I have the following time series:

Lines <- "Hour,PF
0,14/01/2015 00:00,0.305
1,14/01/2015 01:00,0.306
2,14/01/2015 02:00,0.307
3,14/01/2015 03:00,0.3081
4,14/01/2015 04:00,0.3091
5,14/01/2015 05:00,0.3101
6,14/01/2015 06:00,0.3111
7,14/01/2015 07:00,0.3122
8,14/01/2015 08:00,0.455
9,14/01/2015 09:00,0.7103
10,14/01/2015 10:00,0.9656
11,14/01/2015 11:00,1
12,14/01/2015 12:00,0.9738
13,14/01/2015 13:00,0.9476
14,14/01/2015 14:00,0.9213
15,14/01/2015 15:00,0.8951
16,14/01/2015 16:00,0.8689
17,14/01/2015 17:00,0.8427
18,14/01/2015 18:00,0.6956
19,14/01/2015 19:00,0.6006
20,14/01/2015 20:00,0.5056
21,14/01/2015 21:00,0.4106
22,14/01/2015 22:00,0.3157
23,14/01/2015 23:00,0.3157"

library (zoo)
library (strucchange)

z <- read.zoo(text = Lines, tz = "", format = "%d/%m/%Y %H:%M", sep = ",")
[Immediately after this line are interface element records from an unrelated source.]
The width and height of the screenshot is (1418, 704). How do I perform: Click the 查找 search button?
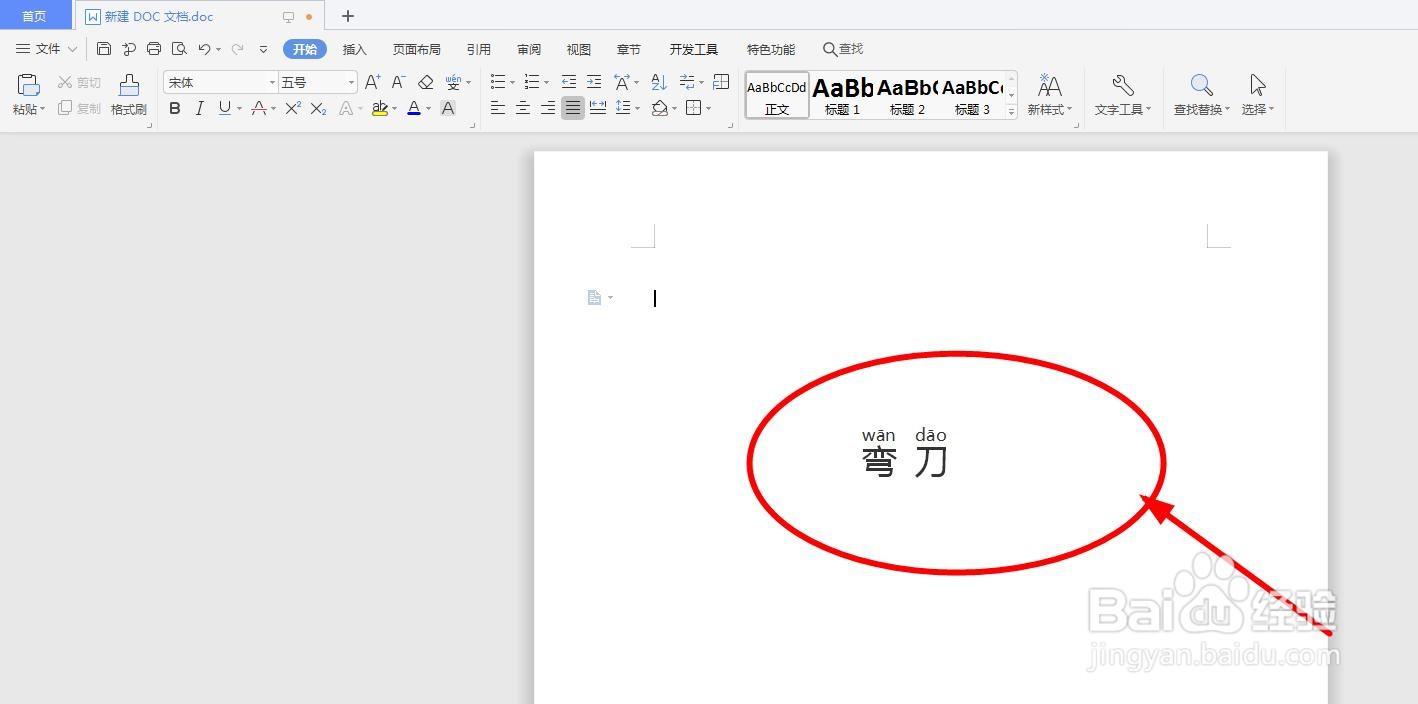click(x=843, y=48)
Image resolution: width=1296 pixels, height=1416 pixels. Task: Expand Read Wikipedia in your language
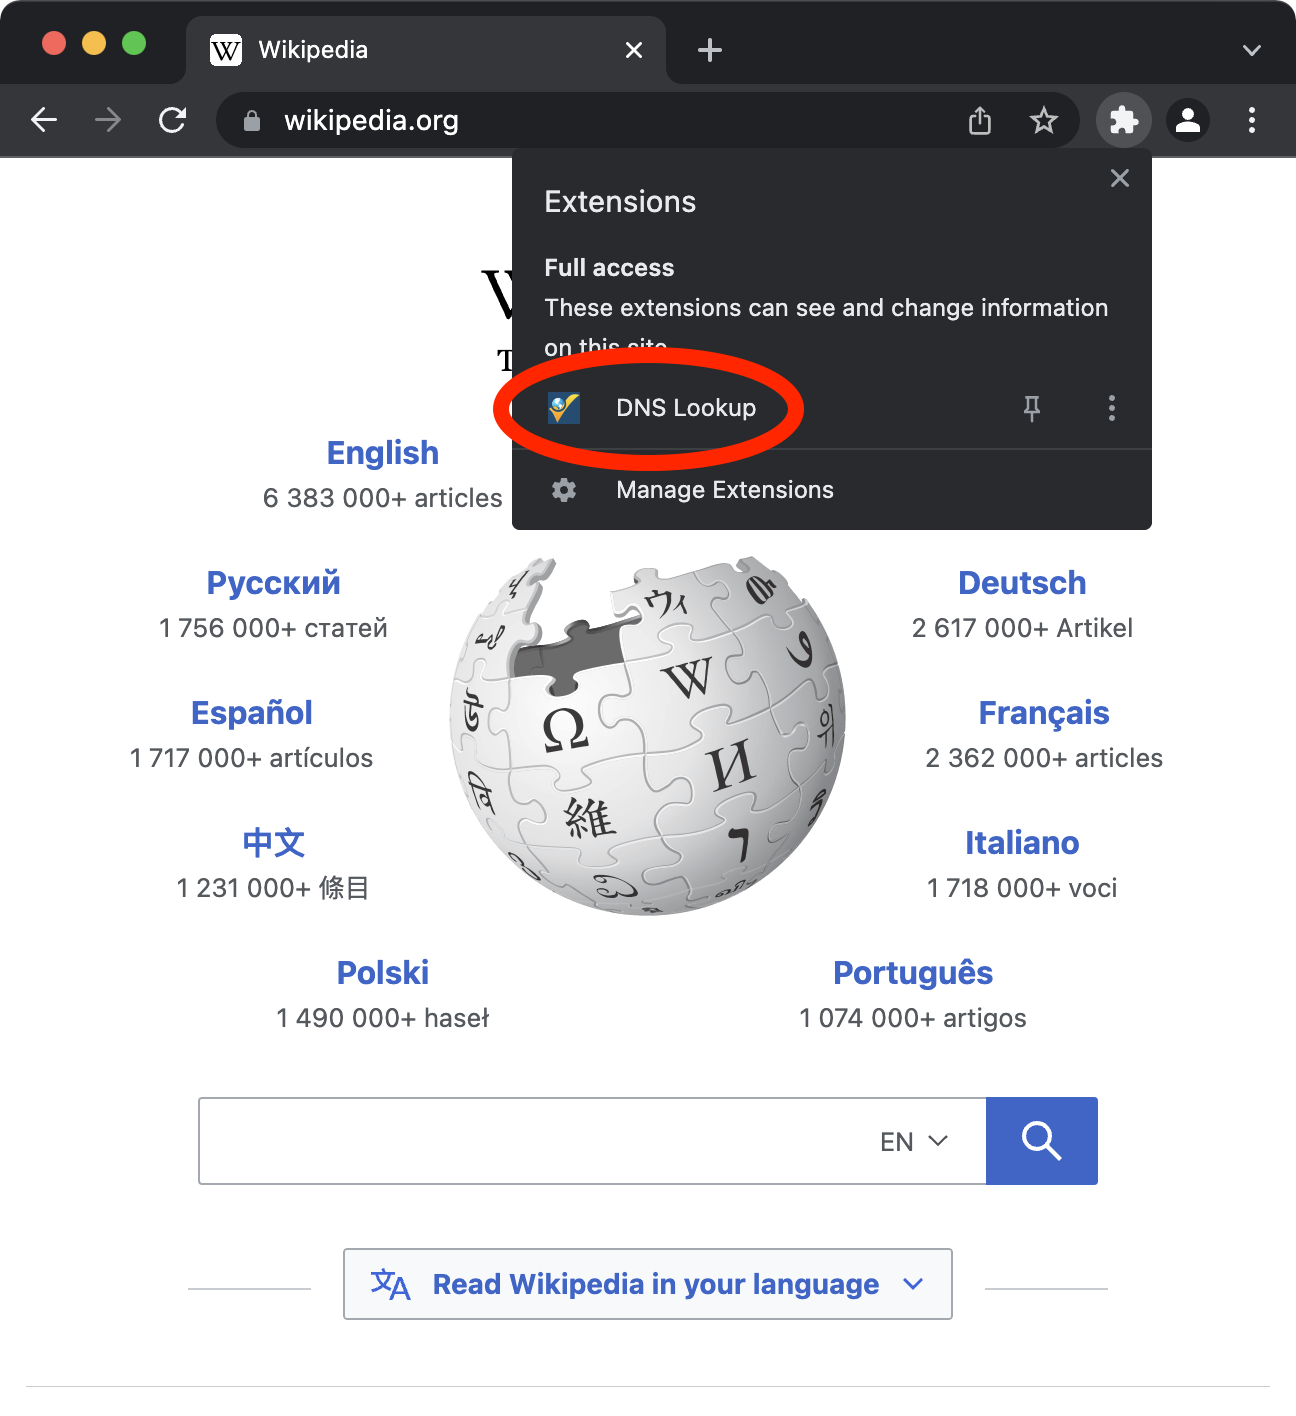tap(647, 1284)
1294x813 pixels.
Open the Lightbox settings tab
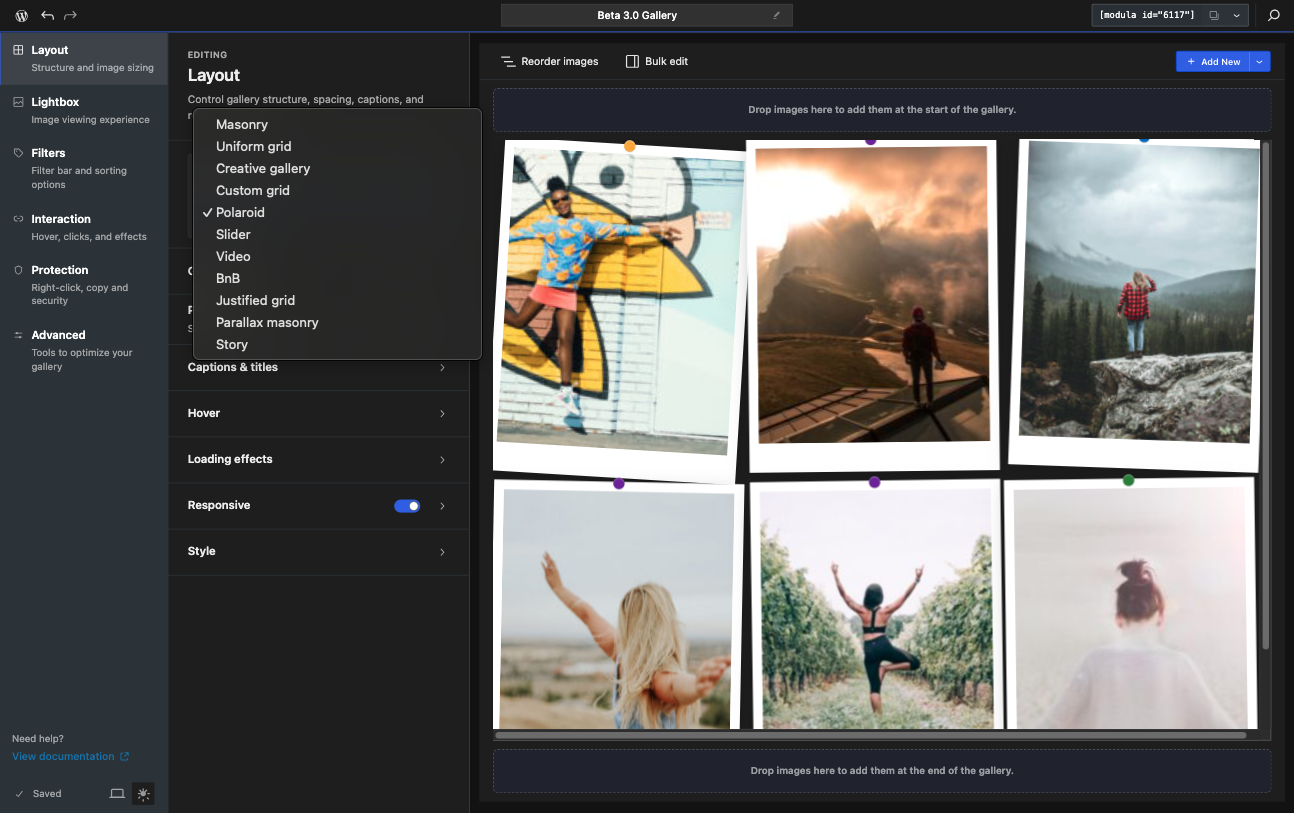click(84, 110)
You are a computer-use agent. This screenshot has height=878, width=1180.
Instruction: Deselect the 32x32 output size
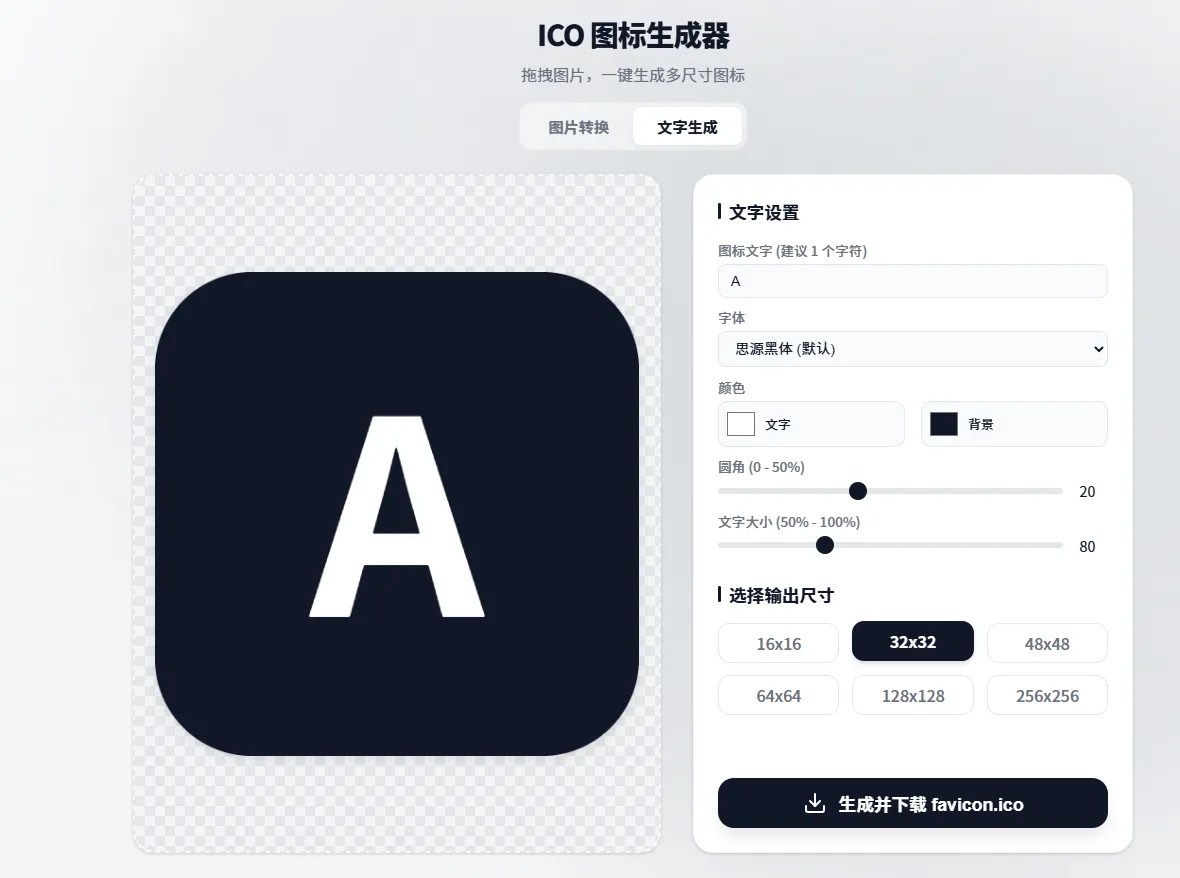point(912,641)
bp <- breakpoints(z ~ 1, h = 2)

plot(z)
abline(v = time(z)[bp$breakpoints])

The Breakpoints are at observation number:
8 10 18 21 

Now suppose I have the same time series but at observation number 11 - 24 hours are missing. I would like to define Gap (=24 hours in this case) and find the relevant breakpoints as in the previous example with 2 additional breakpoints at the beginning of the gap and at the end. For the following time series the breakpoints will be:

8 10  12   13  18 21

Here is the time series with gaps:

 Lines <- "Hour,PF
    0,14/01/2015 00:00,0.305
    1,14/01/2015 01:00,0.306
    2,14/01/2015 02:00,0.307
    3,14/01/2015 03:00,0.3081
    4,14/01/2015 04:00,0.3091
    5,14/01/2015 05:00,0.3101
    6,14/01/2015 06:00,0.3111
    7,14/01/2015 07:00,0.3122
    8,14/01/2015 08:00,0.455
    9,14/01/2015 09:00,0.7103
    10,14/01/2015 10:00,0.9656 
    11,14/01/2015 11:00,1           <---
    12,15/01/2015 12:00,0.9738      <--- GAP of 24 hours
    13,15/01/2015 13:00,0.9476
    14,15/01/2015 14:00,0.9213
    15,15/01/2015 15:00,0.8951
    16,15/01/2015 16:00,0.8689
    17,15/01/2015 17:00,0.8427
    18,15/01/2015 18:00,0.6956
    19,15/01/2015 19:00,0.6006
    20,15/01/2015 20:00,0.5056
    21,15/01/2015 21:00,0.4106
    22,15/01/2015 22:00,0.3157
    23,15/01/2015 23:00,0.3157"

Solution

  • Your Gap is actually a whole month (14/01 to14/02).

    c(0,1)+which.max(diff(time(z))) # 12,13
    

    will return the indices for the largest gap which you can append to your break points.

    Note: the start and end of the gap is 12,13 not 11,12 since index in R starts from 1.